- YOUR INSTRUCTIONS
Could the lines from the line bearing "Screen dimensions: 1456x820" to the end of the records below be copied exactly, with the pictures left out and no other lines added?

- RECORDS PROVIDED

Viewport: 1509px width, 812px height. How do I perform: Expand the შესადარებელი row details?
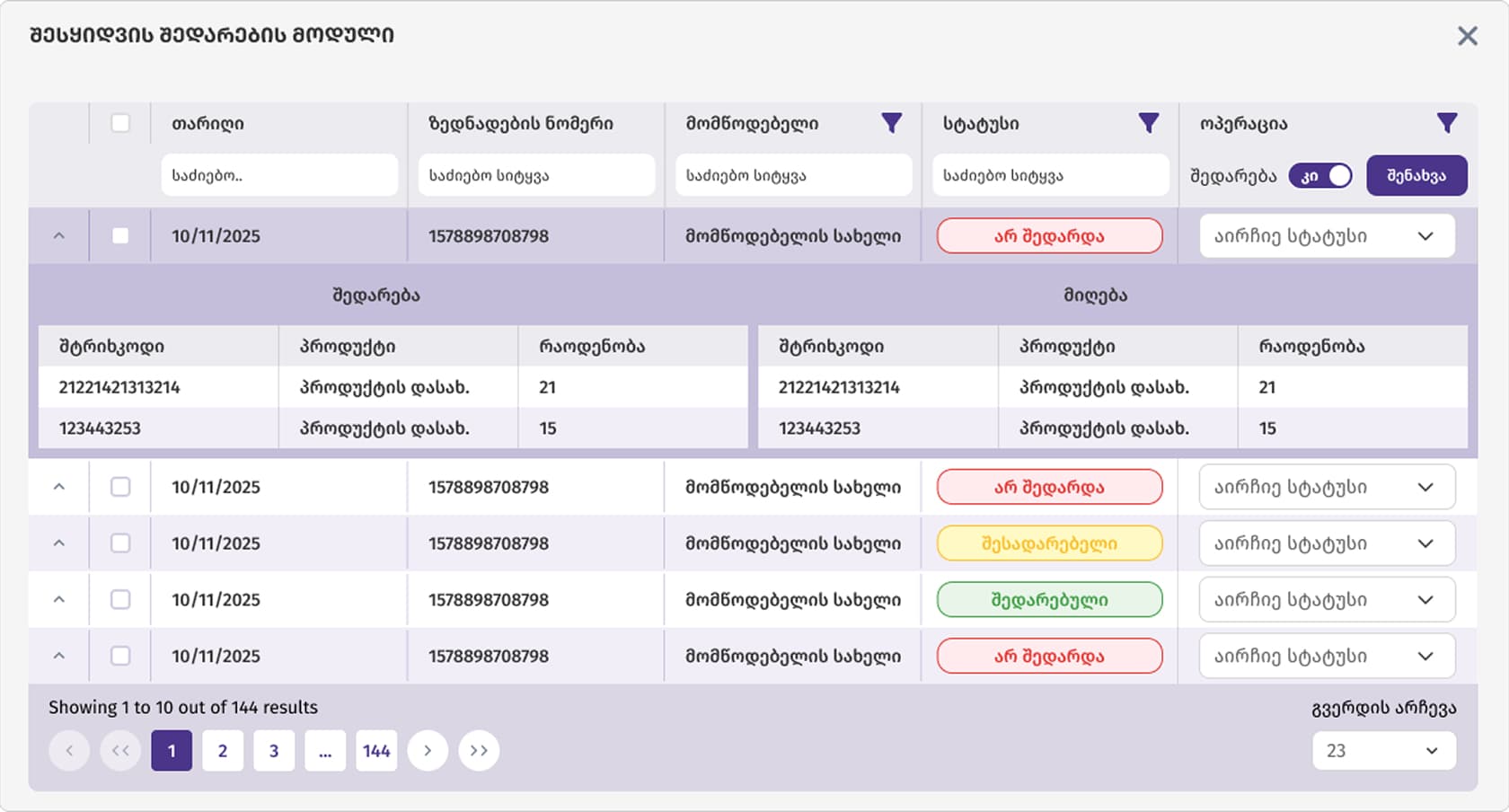tap(59, 543)

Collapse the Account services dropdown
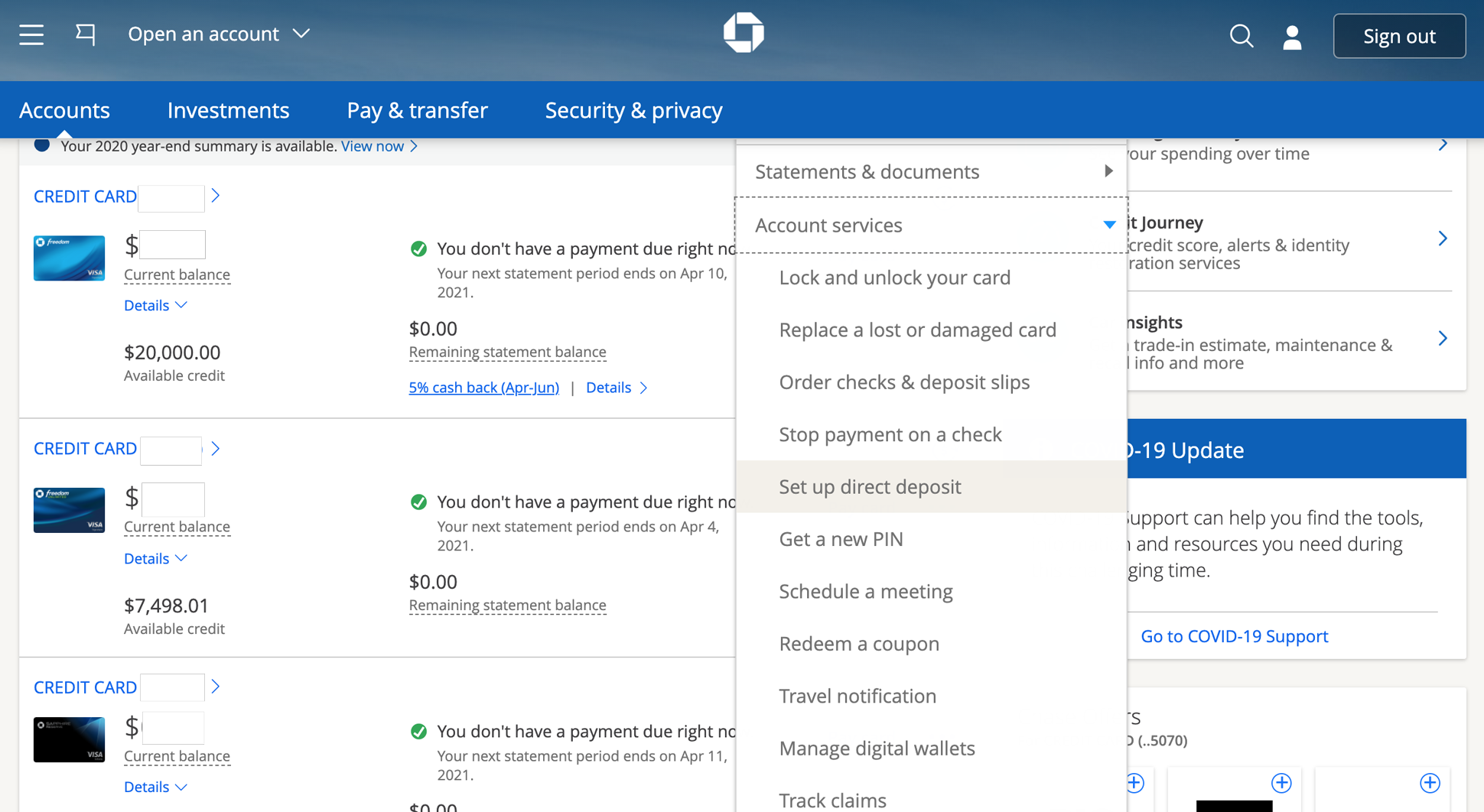1108,225
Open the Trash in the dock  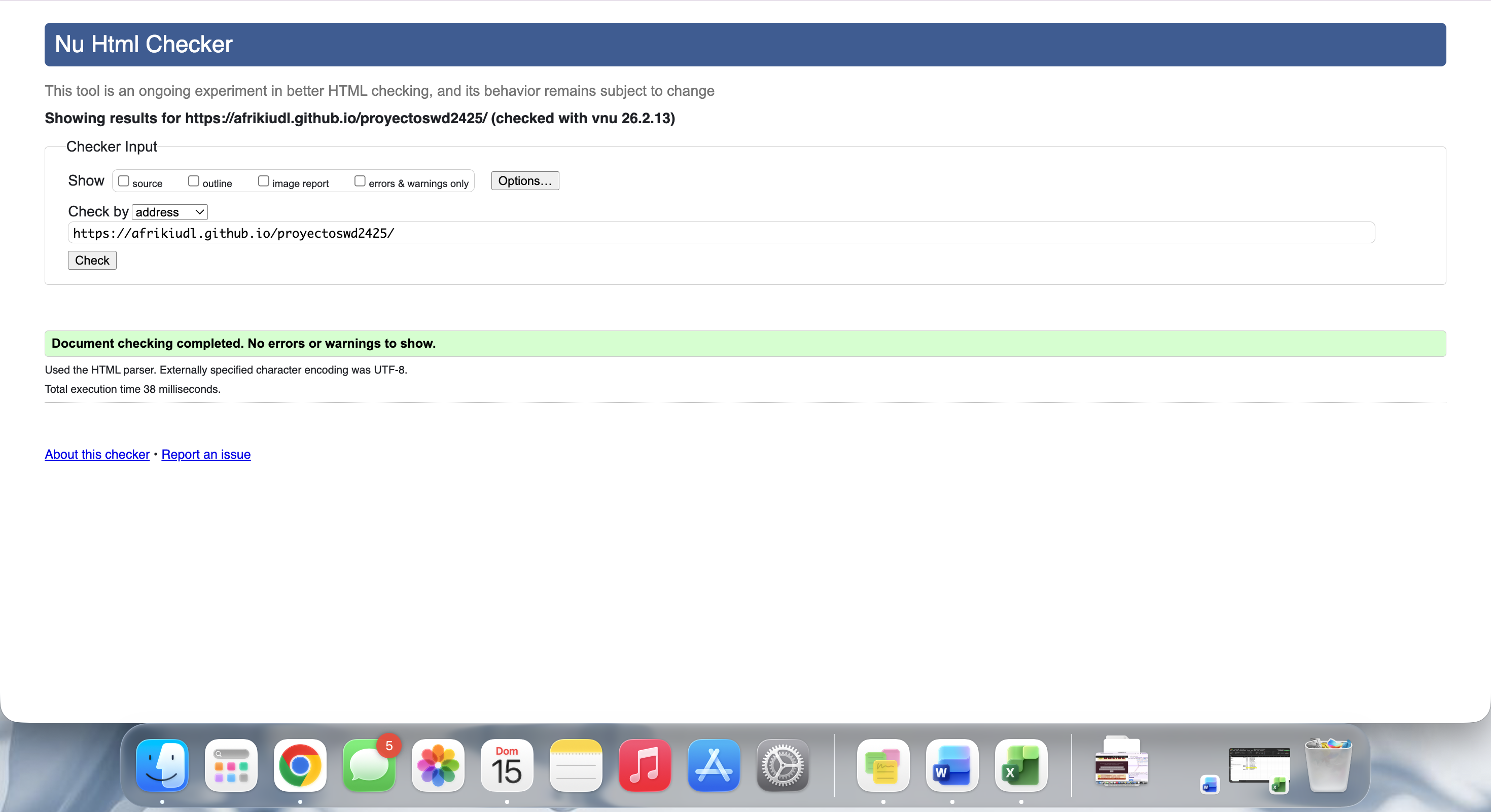(1328, 765)
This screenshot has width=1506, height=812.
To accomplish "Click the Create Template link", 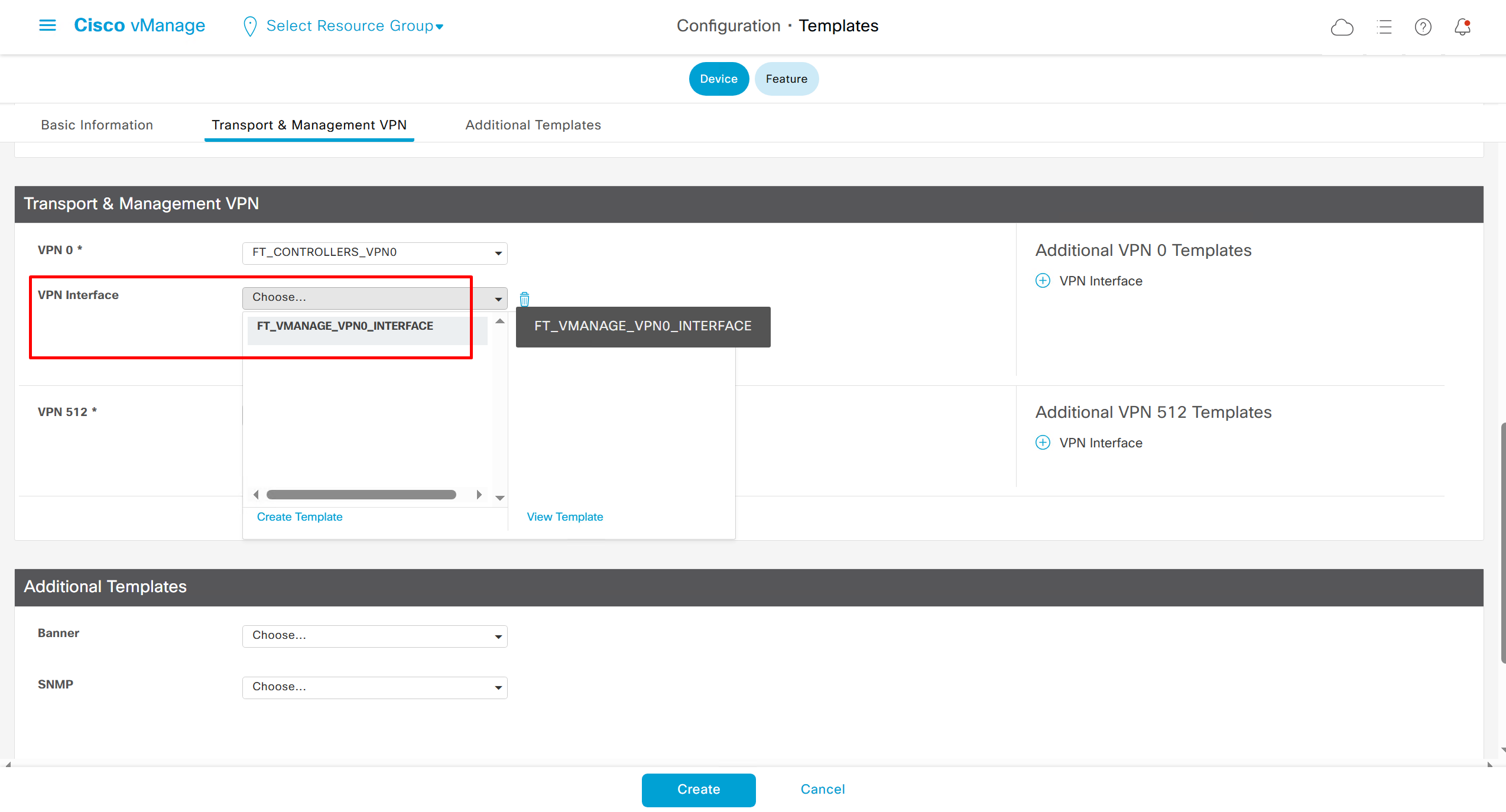I will (300, 517).
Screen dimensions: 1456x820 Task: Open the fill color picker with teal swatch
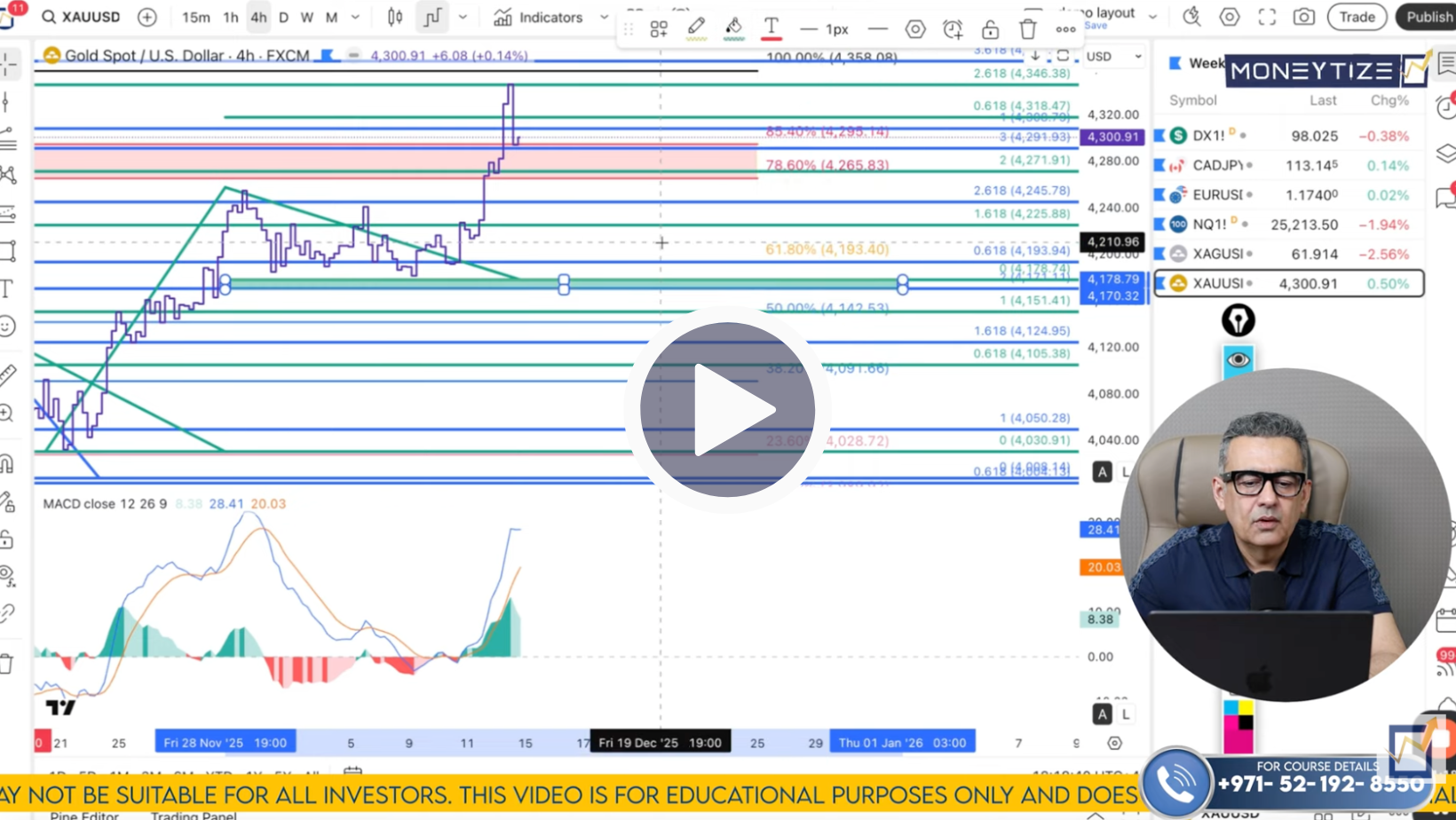[733, 28]
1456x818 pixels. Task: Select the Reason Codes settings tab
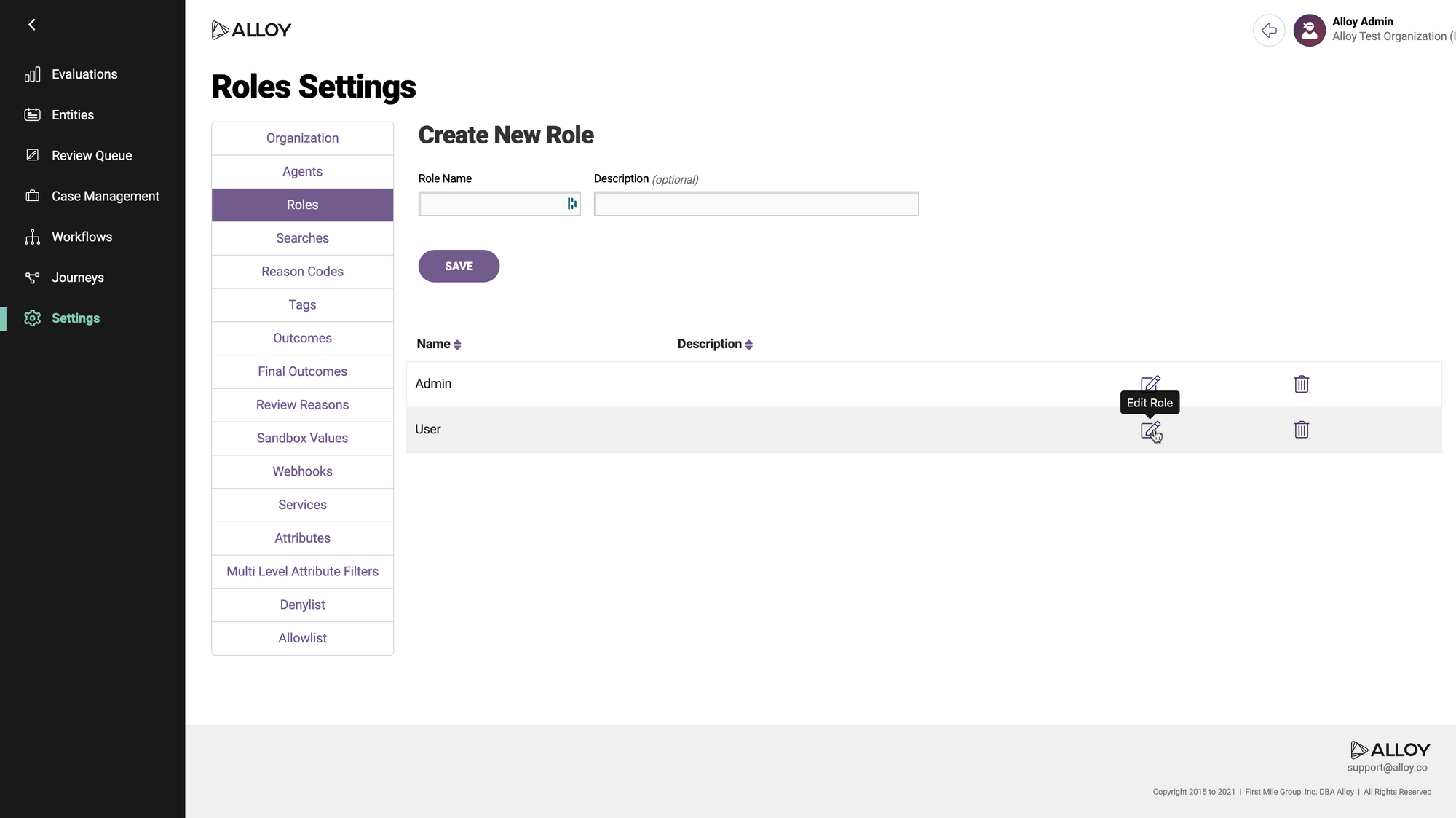302,272
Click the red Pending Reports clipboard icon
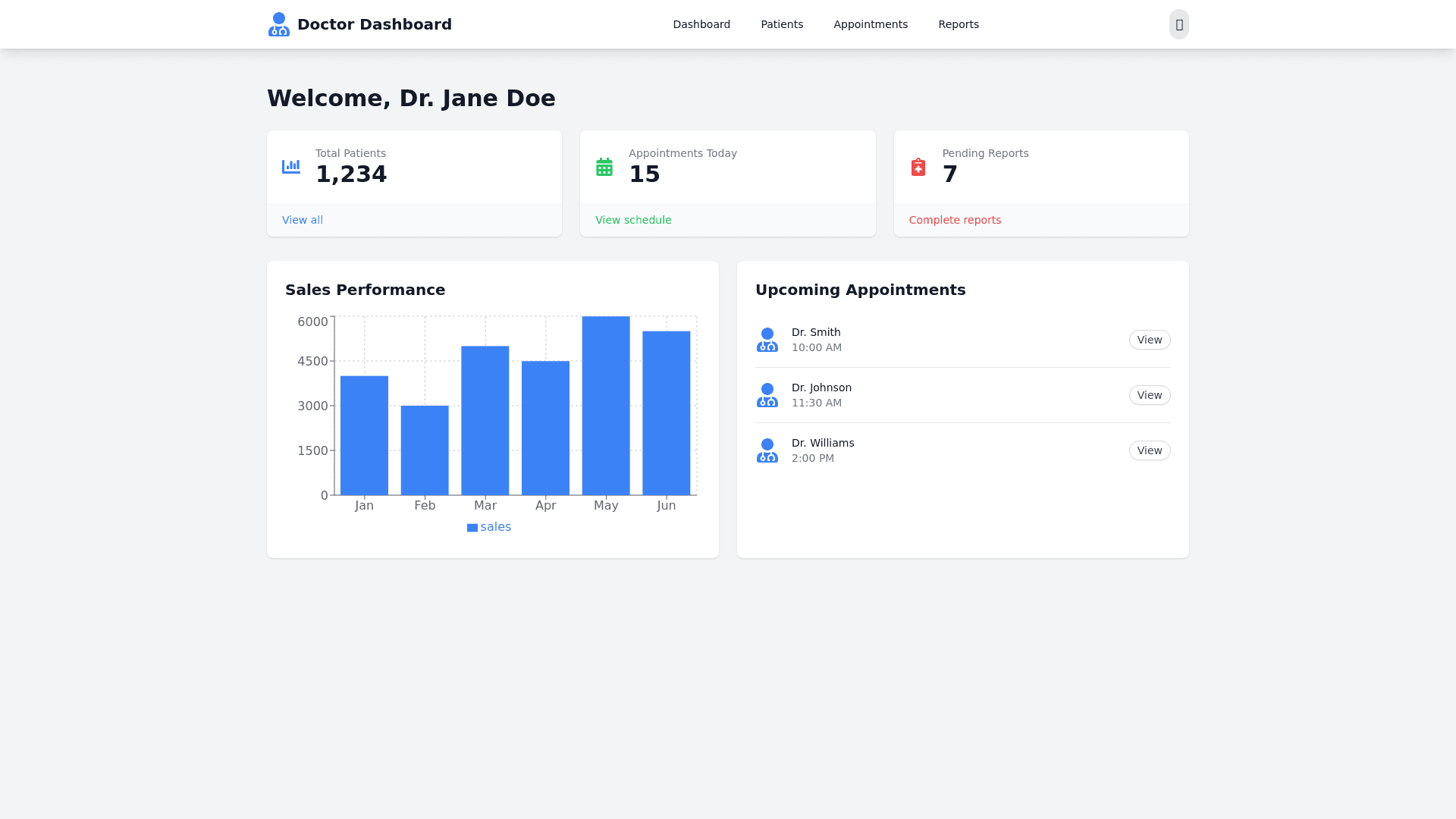Screen dimensions: 1456x819 [918, 167]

- SOLUTION BELOW
Screen dimensions: 1456x820 Task: Open the fill color picker with teal swatch
[733, 28]
1456x818 pixels. Task: Select the Reason Codes settings tab
302,272
Click the red Pending Reports clipboard icon
Screen dimensions: 1456x819 [918, 167]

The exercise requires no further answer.